A su hora, brillaron el retornado joven pianista Matías Martino, acompañado por Javier Acevedo, dando un paso adelante de su condición de acordeonista acompañante de Jairo, para mostrar una creatividad envolvente, y la revelación del correntino Trío Tayi, que entre muchos otros temas dejó el “must” de una versión del tema  “Ricarda raíz”.

Al día siguiente fue el turno de “Luna de arrabal”, con Damiana Zanini y Julieta Sueiro, piano y voz para recrear el tango con cosas tan bellas como sus versiones de “La Cantina” y “De Buenos Aires morena”, por citar dos delicadezas, que vinieron a rematar el desempeño potente del guitarrista mendocino Pablo Budini, que tocó Tárrega pero también Piazzolla.           

El jueves, Natalia Berasategui y Lucrecia Longarini trajeron “Mujeres de la llanura”, un compendio de la música que hace la criatura frente a  la inmensidad de la pampa, con lindezas impactantes como dos de Omar Moreno Palacios: la que singulariza el título del trabajo y la entrañable “De Nosedonde”.  Prólogo de la fiesta con perfume santiagueño que presentó “Guadal”, el muy buen ensamble folklórico de la UNVM.

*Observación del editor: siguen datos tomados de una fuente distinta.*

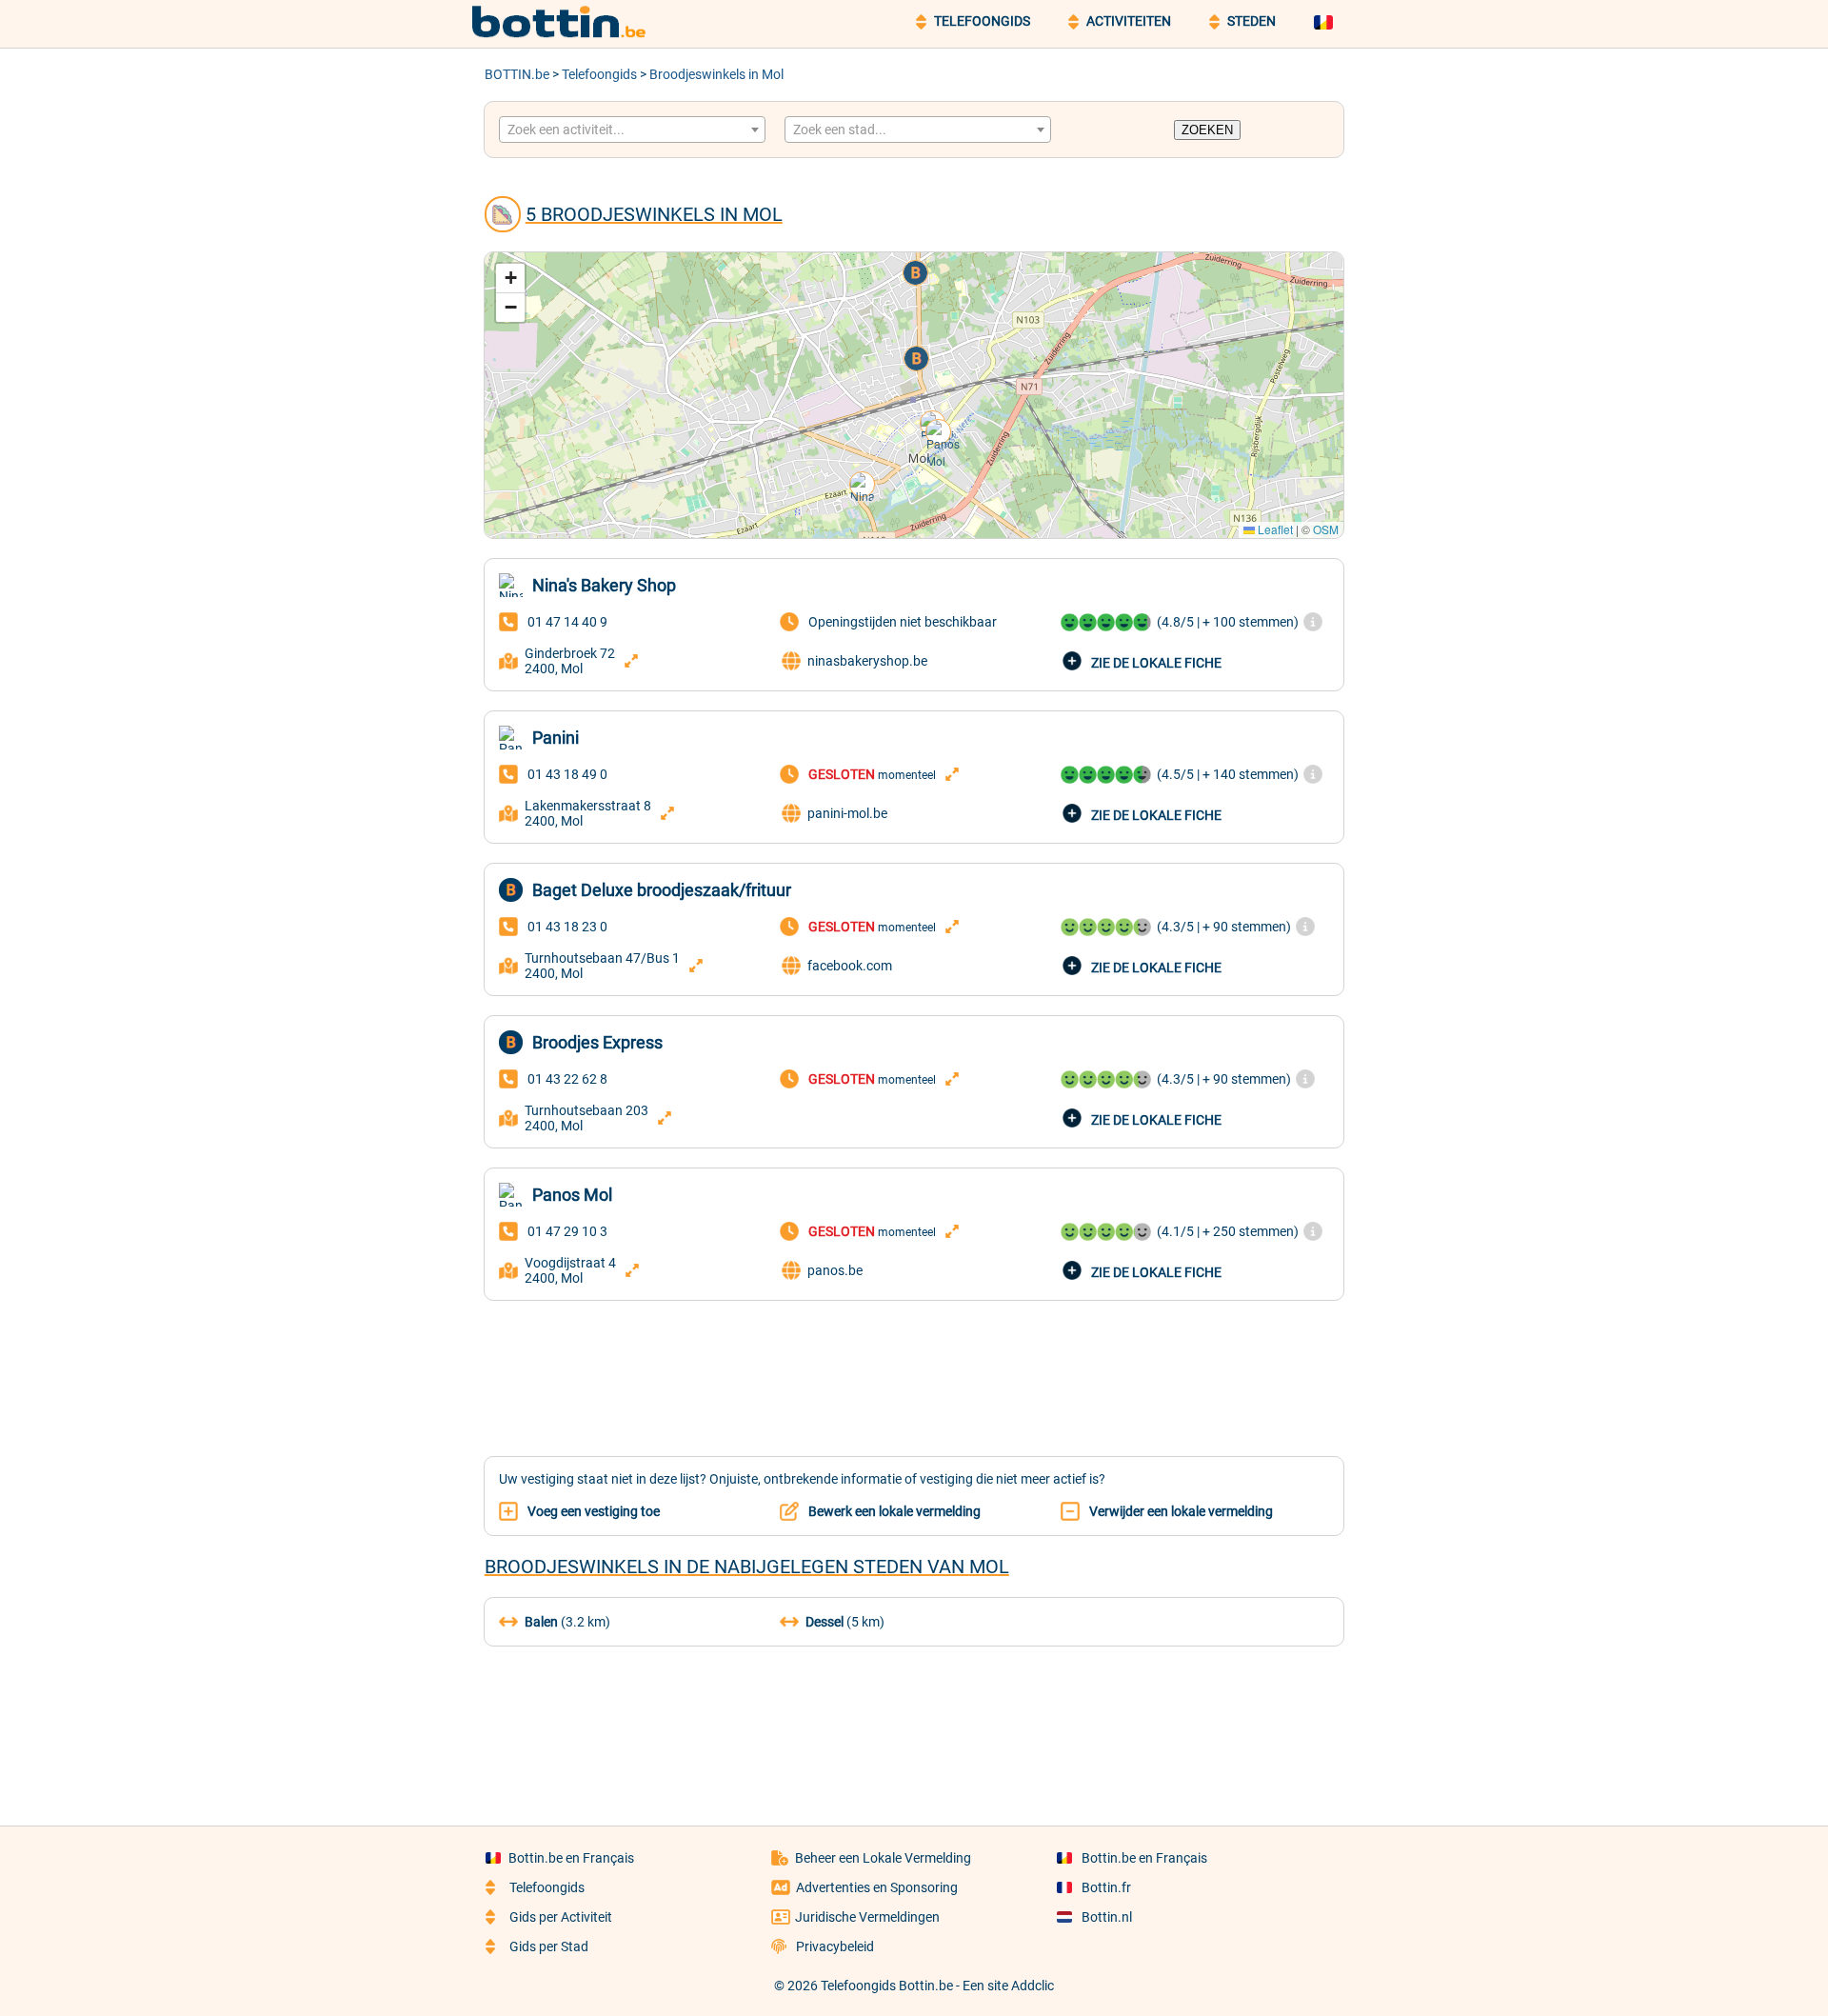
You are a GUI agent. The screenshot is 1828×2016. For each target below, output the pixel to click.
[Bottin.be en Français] (1325, 21)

Un acento que recuperó, el viernes, aunque con una mirada musical más desarrollada, el potente trabajo integral “Las cuatro estaciones santiagueñas”, para recibir un aplauso merecido pero que además se benefició de la gran asistencia de público que forjó la identificación con la figura y la obra de José Luis Aguirre, ratificando talento y “chucaneando” con gran imaginación, entre “rarezas” como su tema “Pinto birra” y la emocionante y bella obra que expresa su admiración por Doña Jovita. 

El cierre fue el fin de semana con elencos del Instituto y el Coro Delfino Quírici.

Pero hay más

Por estas horas están viajando hacia Adelia María las siete delegaciones de otros tantos países que se reúnen por estos días en la 25a Muestra Internacional de Danzas por Parejas, cuya organización ha asumido, con esa potencia incólume, con esa creatividad desafiante, con esa pasión integradora, Abriendo Surcos.

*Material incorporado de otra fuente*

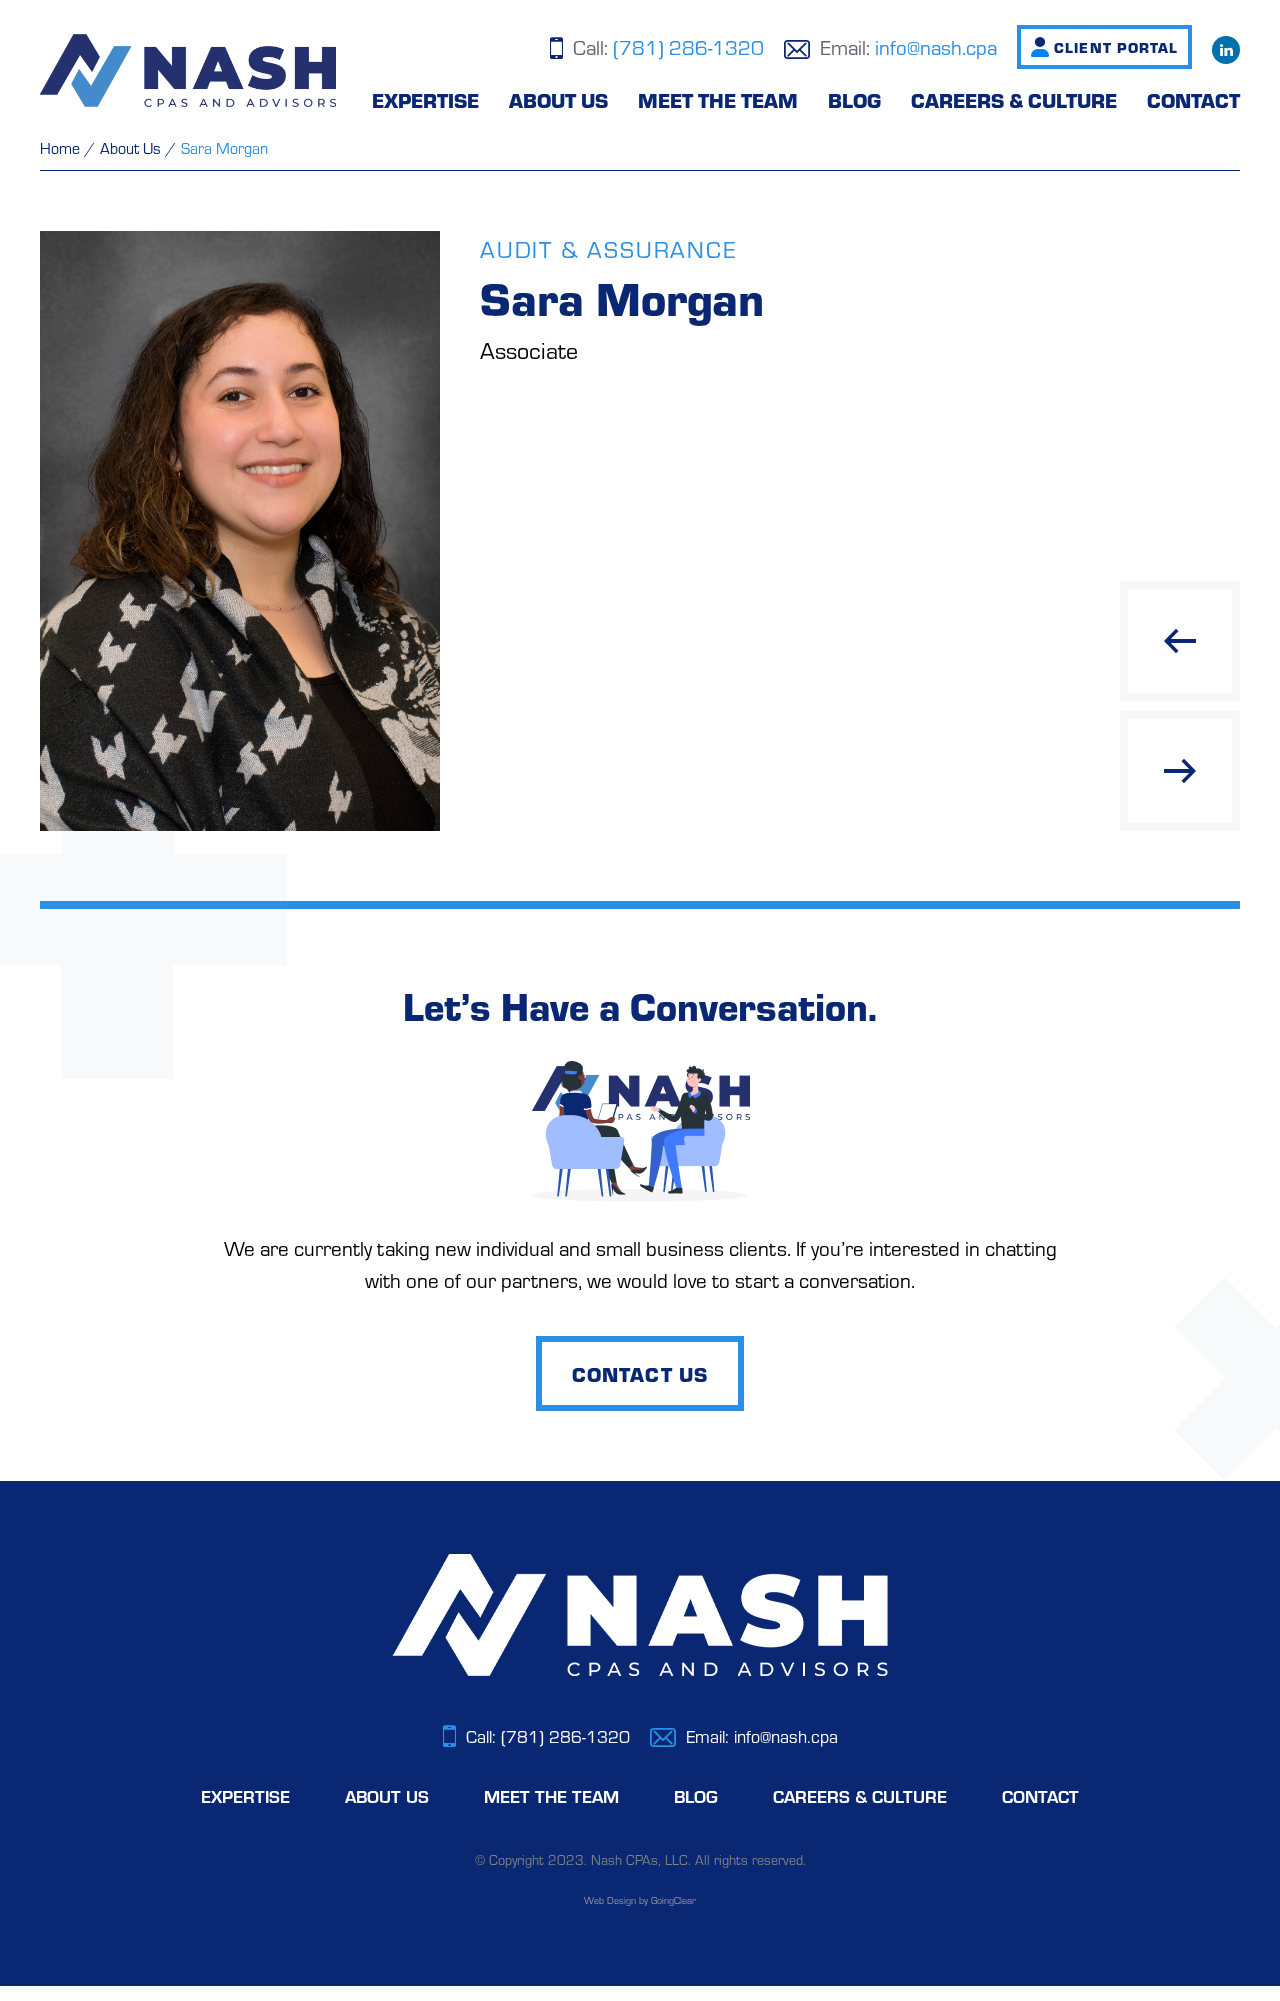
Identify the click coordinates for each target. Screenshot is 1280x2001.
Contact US (640, 1373)
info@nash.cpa (936, 46)
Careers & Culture (1014, 99)
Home (60, 147)
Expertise (425, 99)
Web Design (610, 1900)
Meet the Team (718, 99)
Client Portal (1116, 47)
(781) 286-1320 (688, 46)
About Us (558, 99)
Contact (1193, 99)
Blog (854, 99)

Estarán tres días en la localidad vecina sacudiendo escenarios y tramando identidades, para beneplácito de un pueblo que ha sabido de la importancia de cobijarlos y de disfrutar de sus danzas y sus voces, y de regreso a Río Cuarto impondrán la revitalización de ese ritmo creativo que se ha apoderado de los escenarios de la ciudad desde hace diez días.

Inevitablemente volverán a aparecer en estas páginas, a través de las diversas actividades programadas, para certificar que con su arte han venido a potenciar ese verdadero vendaval de sensaciones que se disparado entre quienes han tenido el tino de atender a la impactante oferta artística de estos días.